Selected excerpt
○ ○ ○ ○ ○
Shape shift: Astroctyes grown using a new method form delicate star shapes (left), whereas astrocytes grown in serum from blood turn flat and blobby (right).

A new method allows researchers to isolate and culture cells known as astrocytes from human brains. The method, detailed 6 January in Neuron, could provide clues about whether anomalies in astrocytes contribute to autism¹.

Astrocytes are star-shaped cells that provide nutrients to neurons, among other functions. They make up roughly 40 percent of cells in the brain. Studies in mice and rats suggest the cells help form and prune the junctions between neurons, called synapses. Scientists have linked problems with synaptic pruning to autism.

Researchers were previously unable to extract mature astrocytes from human brain tissue and maintain them in culture. Instead, they relied on immature precursor cells, some of which differentiate into other cell types. They cultured these immature cells in serum, the portion of blood that contains growth factors, nutrients and other molecules to support cell growth. But serum causes astrocytes to flatten and lose their star shape.
○ ○ ○ ○ ○
(Screenshot grounding data)
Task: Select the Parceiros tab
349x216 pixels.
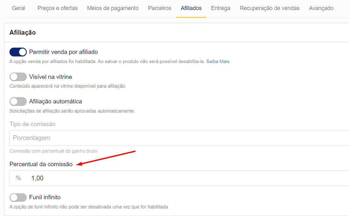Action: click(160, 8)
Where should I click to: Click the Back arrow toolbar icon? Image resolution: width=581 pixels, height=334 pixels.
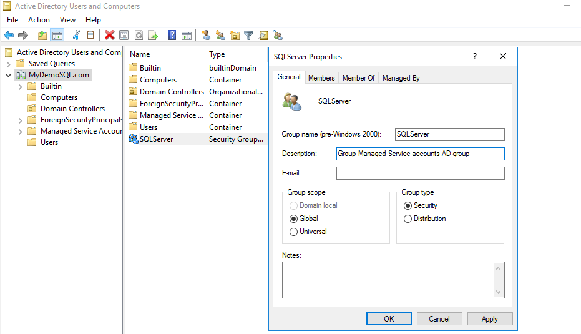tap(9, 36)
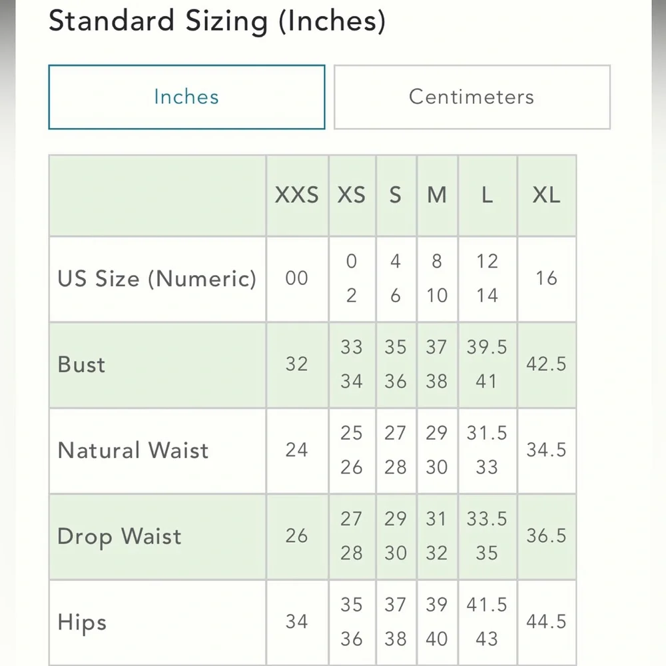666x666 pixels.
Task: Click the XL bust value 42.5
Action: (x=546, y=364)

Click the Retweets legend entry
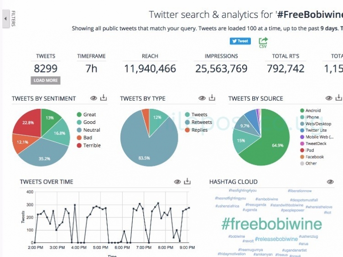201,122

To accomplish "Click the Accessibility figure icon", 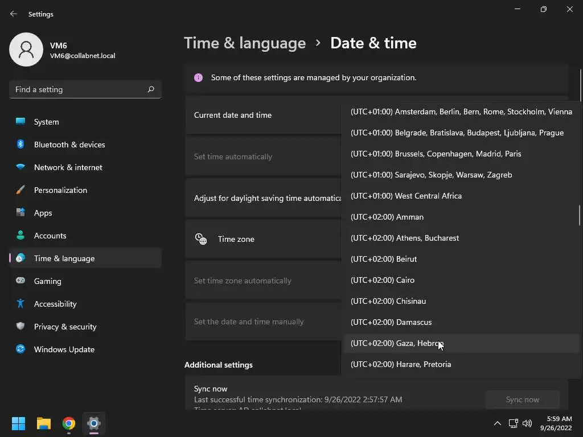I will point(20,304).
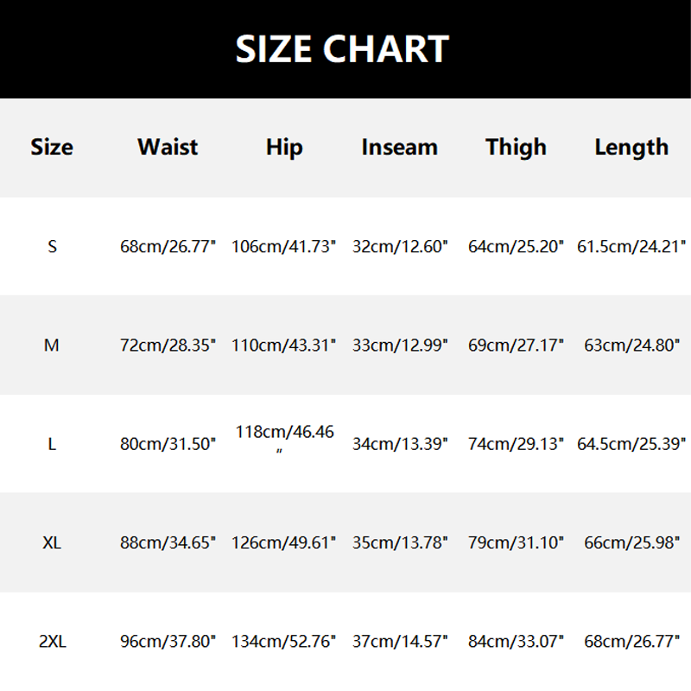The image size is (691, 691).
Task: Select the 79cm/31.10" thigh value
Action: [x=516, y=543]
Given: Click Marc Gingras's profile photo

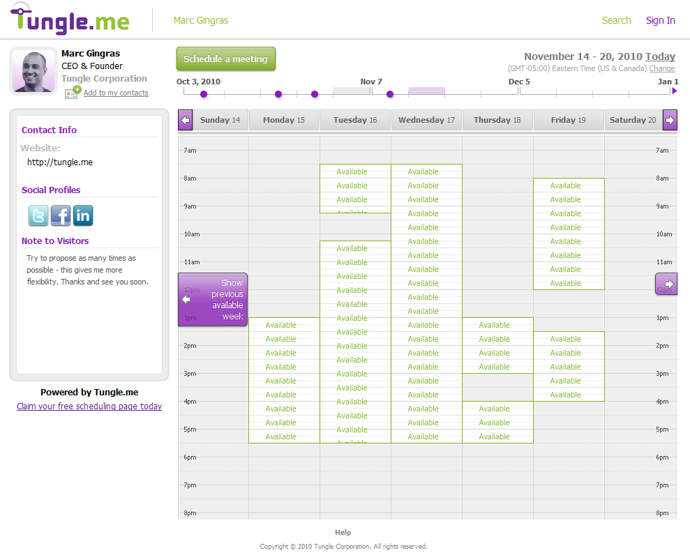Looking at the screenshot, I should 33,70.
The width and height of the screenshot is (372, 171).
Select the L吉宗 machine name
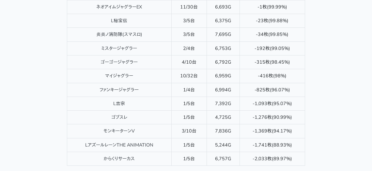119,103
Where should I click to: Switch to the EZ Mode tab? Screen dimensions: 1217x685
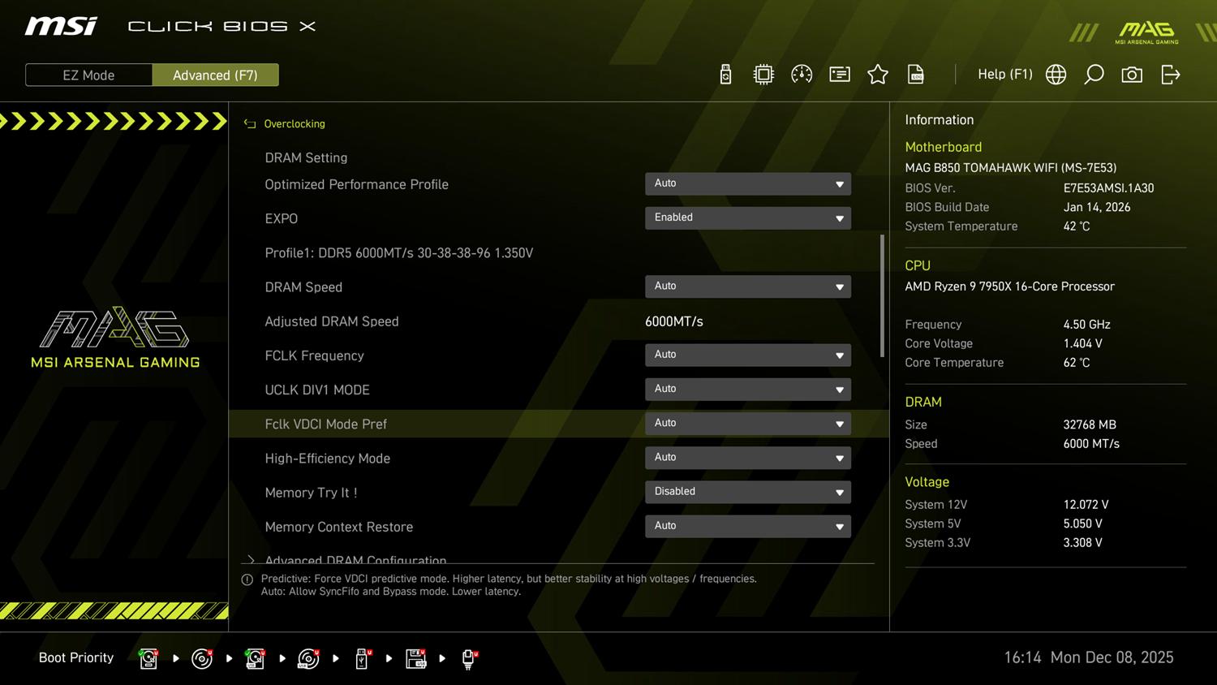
○ ○ ○ ○ ○
Work to be completed
Continue the article about the new method for growing human astrocytes, starting right after its last sentence.

Result of the exercise
The new method allows researchers to isolate astrocytes from brain tissue removed during surgery for conditions such as epilepsy or cancer.

In the technique, the researchers first separate the cells by bathing brain tissue in fluid containing a papaya enzyme that gently breaks down proteins connecting brain cells. Next, they isolate astrocytes from other cell types with a method called immunopanning, which involves using a series of antibody-coated culture dishes to sequentially siphon off immune cells called microglia, then other neural support cells, blood vessel-forming cells and neurons.

The final dish contains antibodies that stick to a protein on the outer membrane of astrocytes. Cells that do not stick are washed away. The cells grow in a medium containing a growth factor and nutrients that do not distort the cells’ shape.

Star players:

The researchers used the method to isolate astrocytes from 12 people who had undergone brain surgery for epilepsy. The cells came from samples of healthy tissue that had been removed as the surgeons cut their way to the epileptic lesions.

The researchers cultured the mature astrocytes with rat neurons. These neurons formed three to four times as many synapses as ones grown without astrocytes.

The researchers also incubated some astrocytes with isolated nerve endings that make up synapses. The astrocytes engulfed these neuronal morsels, suggesting that they’re also involved in synaptic pruning. These findings are in keeping with a role for astrocytes in both building neuronal circuits and fine-tuning them.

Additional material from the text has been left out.